Régis Roinsard lors de la première de En attendant Bojangles au cinéma São Jorge de Lisbonne le 29 octobre 2022Régis Roinsard lors de la première de En attendant Bojangles au cinéma São Jorge de Lisbonne le 29 octobre 2022
©C.Roux - Régis Roinsard lors de la première de En attendant Bojangles au cinéma São Jorge de Lisbonne le 29 octobre 2022
Écrit par Camille Roux
Publié le 14 novembre 2022, mis à jour le 15 novembre 2022

Après douze jours intenses à Lisbonne, la Festa do Cinema Francês parcourt le Portugal jusqu'au 20 novembre prochain dans les villes de Porto, Oeiras, Lagos, Faro, Funchal, Evora et Viseu. Les téléspectateurs pourront profiter de la cinématographie française aux quatre coins du pays. Le film En attendant Bojangles du réalisateur français Régis Roinsard sera à l'affiche à Porto, Lagos, Faro, Funchal, Evora et Viseu le 19 novembre prochain, une comédie dramatique à ne pas manquer.


Entre films inédits et grand succès du cinéma français

Chaque année, la Festa do Cinema Francês permet de promouvoir la culture cinématographique française au Portugal et de renforcer encore davantage l'amitié qui unit ces deux pays. Pour cette 23 ème édition, plus de cinquante films sont à l'affiche à travers dix villes du pays. À Lisbonne, les réalisateurs se sont succédés pour présenter au public leur long-métrage en exclusivité.

À l'occasion de la projection de son film En attendant Bojangles au cinéma São Jorge de Lisbonne le 29 octobre dernier, le réalisateur Régis Roinsard a accordé un entretien exclusif à Lepetitjournal. Il se confie sur la réalisation du film, le choix des acteurs, mais également les thèmes qu'il aborde avec brio ainsi que sa conception du cinéma.
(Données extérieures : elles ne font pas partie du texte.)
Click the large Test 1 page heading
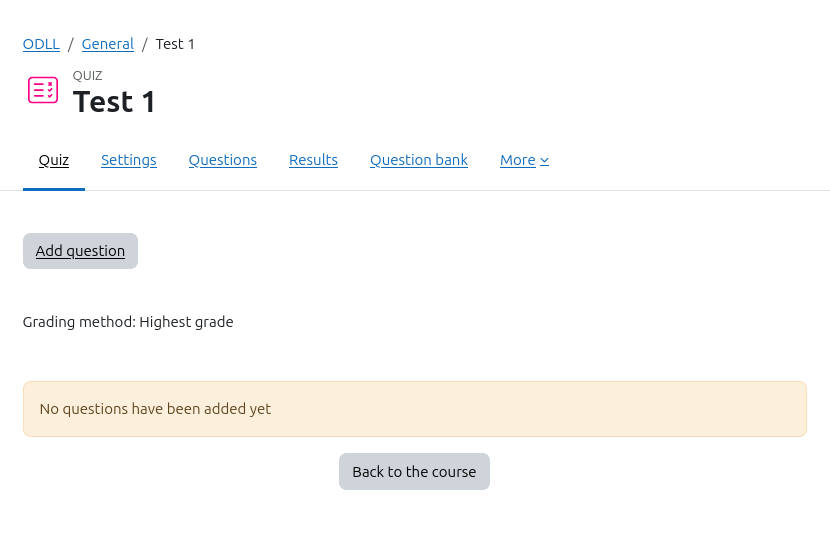This screenshot has width=830, height=546. coord(114,101)
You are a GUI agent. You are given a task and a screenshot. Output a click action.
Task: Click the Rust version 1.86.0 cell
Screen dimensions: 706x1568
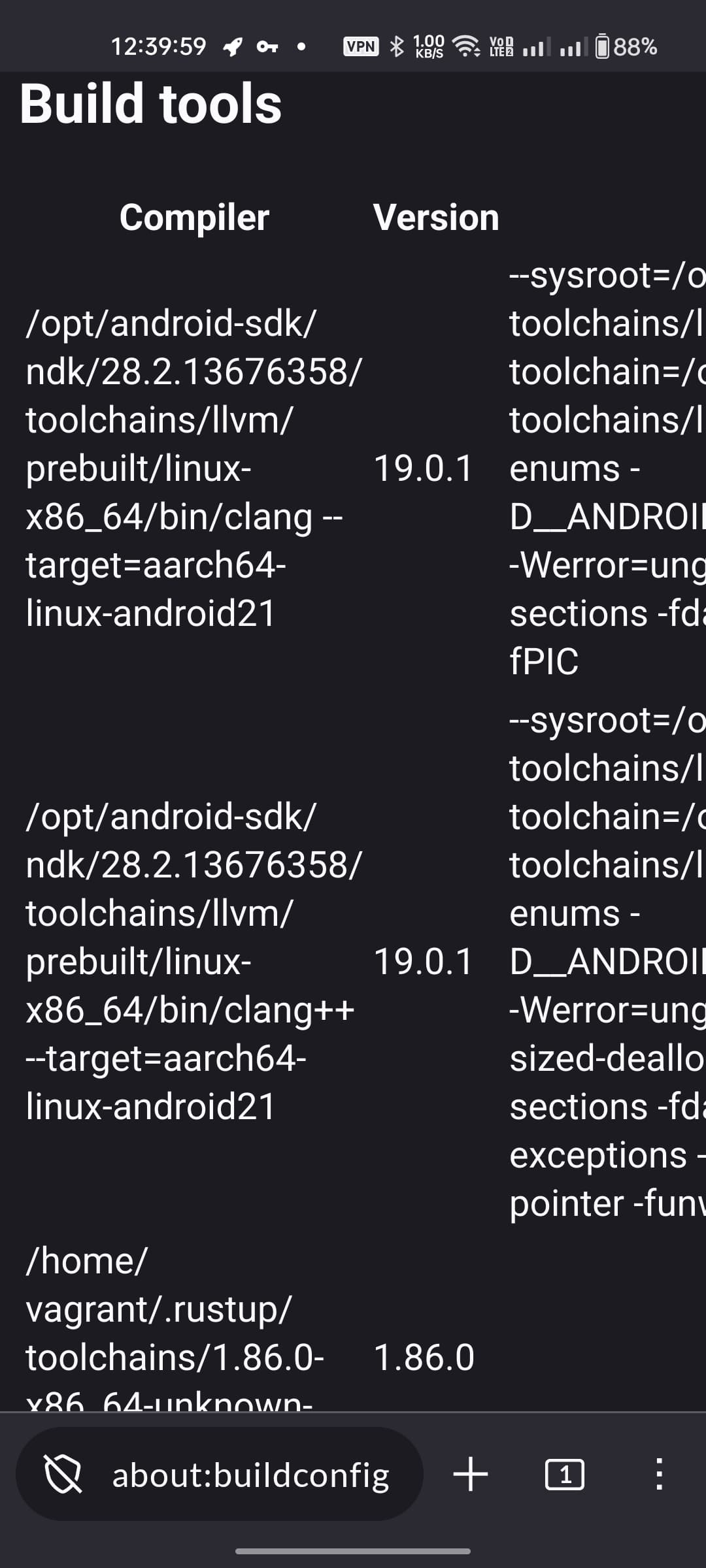coord(424,1357)
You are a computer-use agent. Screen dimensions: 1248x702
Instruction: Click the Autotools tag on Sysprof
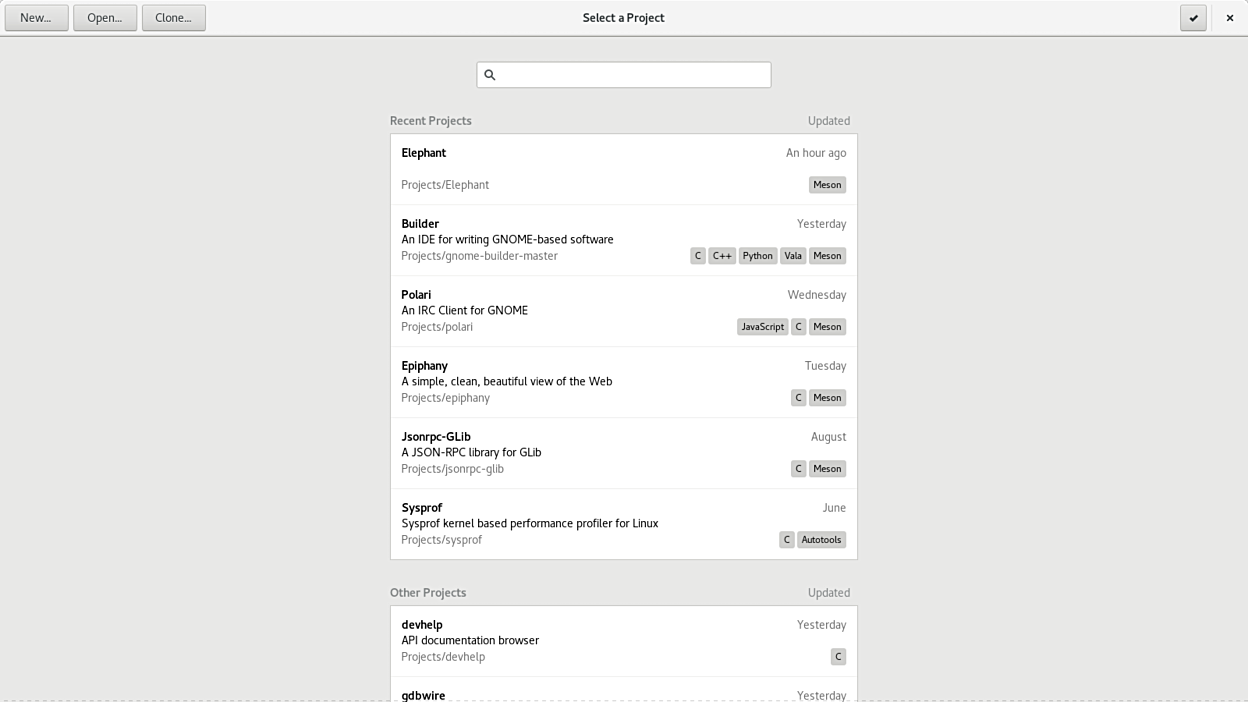(821, 540)
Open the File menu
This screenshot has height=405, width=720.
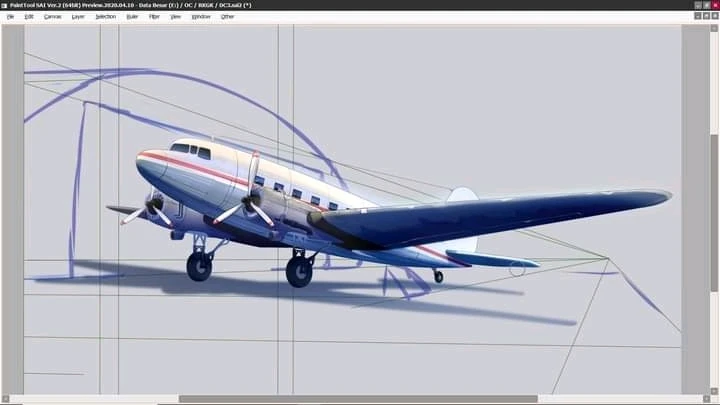(x=10, y=17)
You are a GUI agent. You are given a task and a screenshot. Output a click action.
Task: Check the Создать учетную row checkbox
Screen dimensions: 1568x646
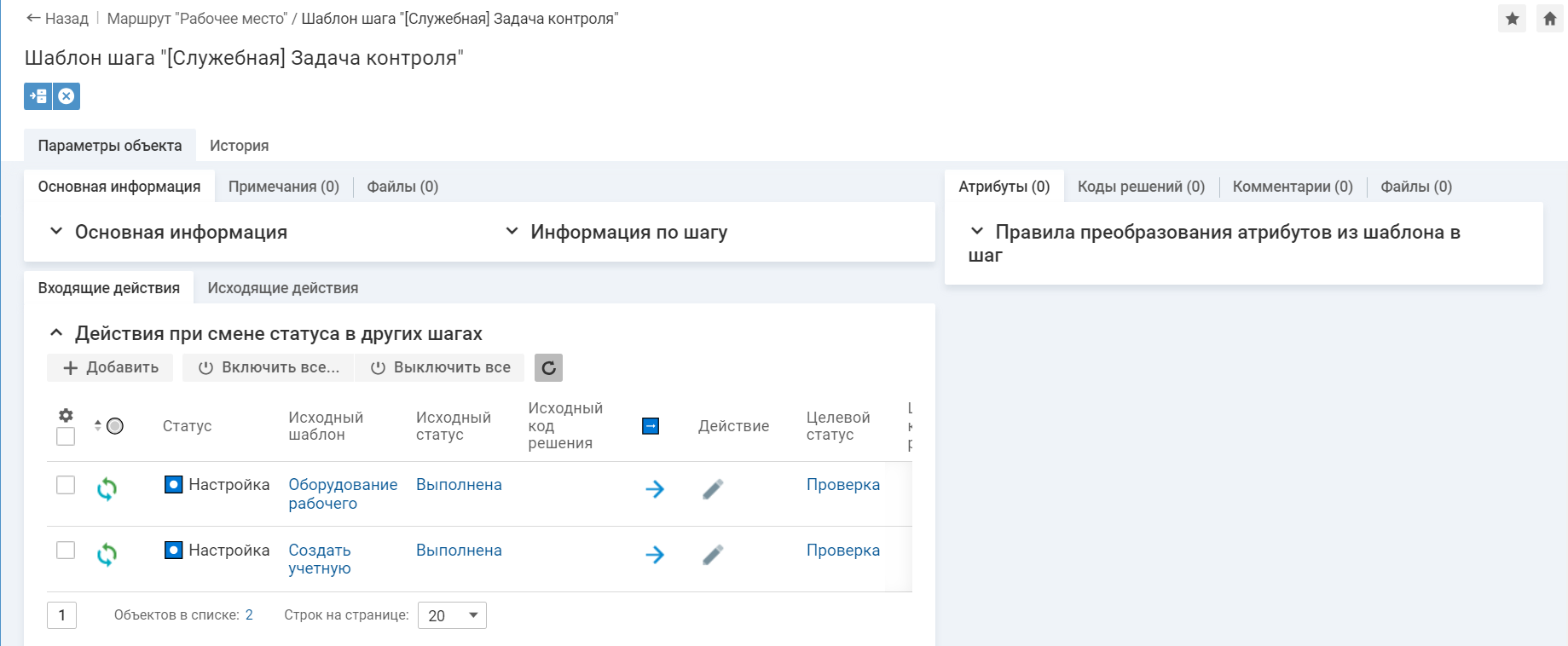[x=66, y=551]
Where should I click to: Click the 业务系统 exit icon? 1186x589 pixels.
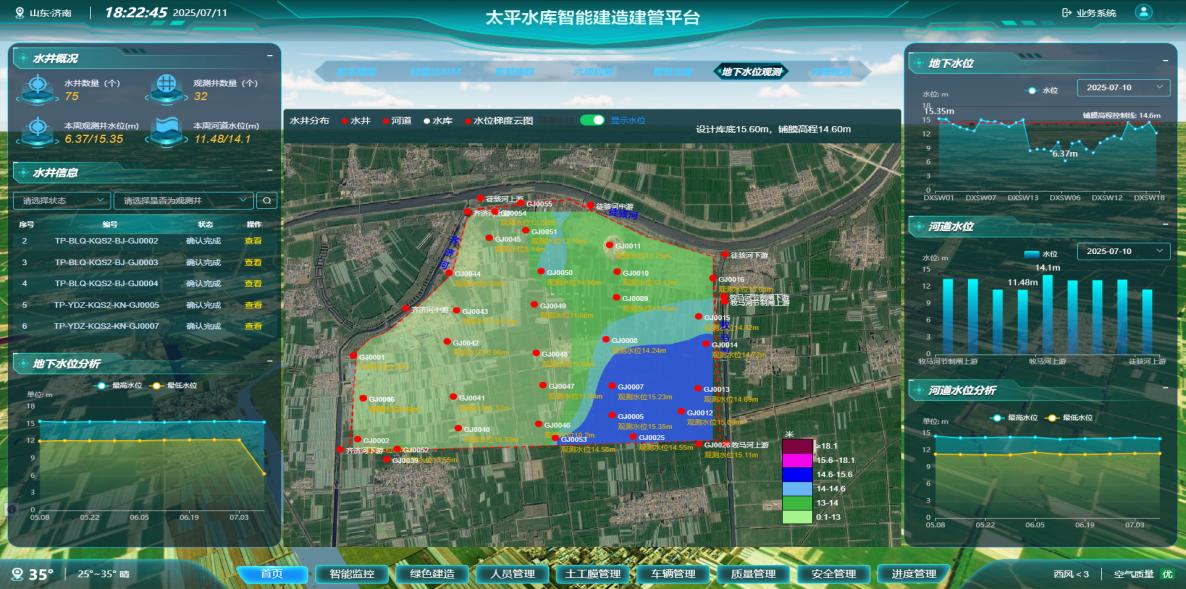tap(1066, 13)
En attendant Bojangles met en scène le quotidien farfelu de Camille et Georges, follement amoureux, ainsi que de leur jeune fils Gary. Leur vie est une fête, chaque jour, et ils vivent dans la fantaisie sans se soucier du lendemain. Jusqu'au jour où Camille tombe malade, Georges et Gary mettent alors tout ce qui est en leur pouvoir pour tenter de l'aider.  

 

Lepetitjournal : Vous êtes ici dans le cadre de la Fête du Cinéma Français avec votre film En attendant Bojangles qui a reçu une très bonne critique en France lors de sa sortie en janvier dernier. Qu'est-ce que cela représente pour vous de participer à cet évènement majeur à Lisbonne ?

Régis Roinsard : A chaque fois que je suis invité dans un pays et que je fais partie d'une délégation, je suis toujours très honoré car je vois la place qu'a le cinéma français dans le monde. Je suis aussi très humble, car je suis très cinéphile, je suis très curieux des films étrangers, donc je me dis qu'il y a une cinématographie ici, un pays qui m'accueille et dont je souhaite découvrir les films, mais aussi la musique et la littérature.

 

Connaissiez-vous un déjà Lisbonne ?

C'est la deuxième fois que je me rends à Lisbonne. La première fois j'y suis passé brièvement pour un casting car dans mon second long-métrage il y a un rôle d'une traductrice portugaise. Durant ces deux jours j'ai eu un peu de temps et je me suis perdu dans Lisbonne, c'était très agréable d'ailleurs.

 

Y a-t-il des endroits que vous avez préférés ?

Je me souviens d'une petite place avec plein d'arbres en fleurs à côté d'un musée, je ne sais plus lequel, que je n'ai pas retrouvée. J'adore me perdre ici, j'aime aussi beaucoup les gens, c'est une ville très agréable.

 

Il s'agit d'un film inspiré du livre En attendant Bojangles d'Olivier Bourdeaut. Pourquoi avoir choisi de l'adapter au cinéma ? Est-ce un ouvrage qui vous a inspiré ou qui vous a touché personnellement ?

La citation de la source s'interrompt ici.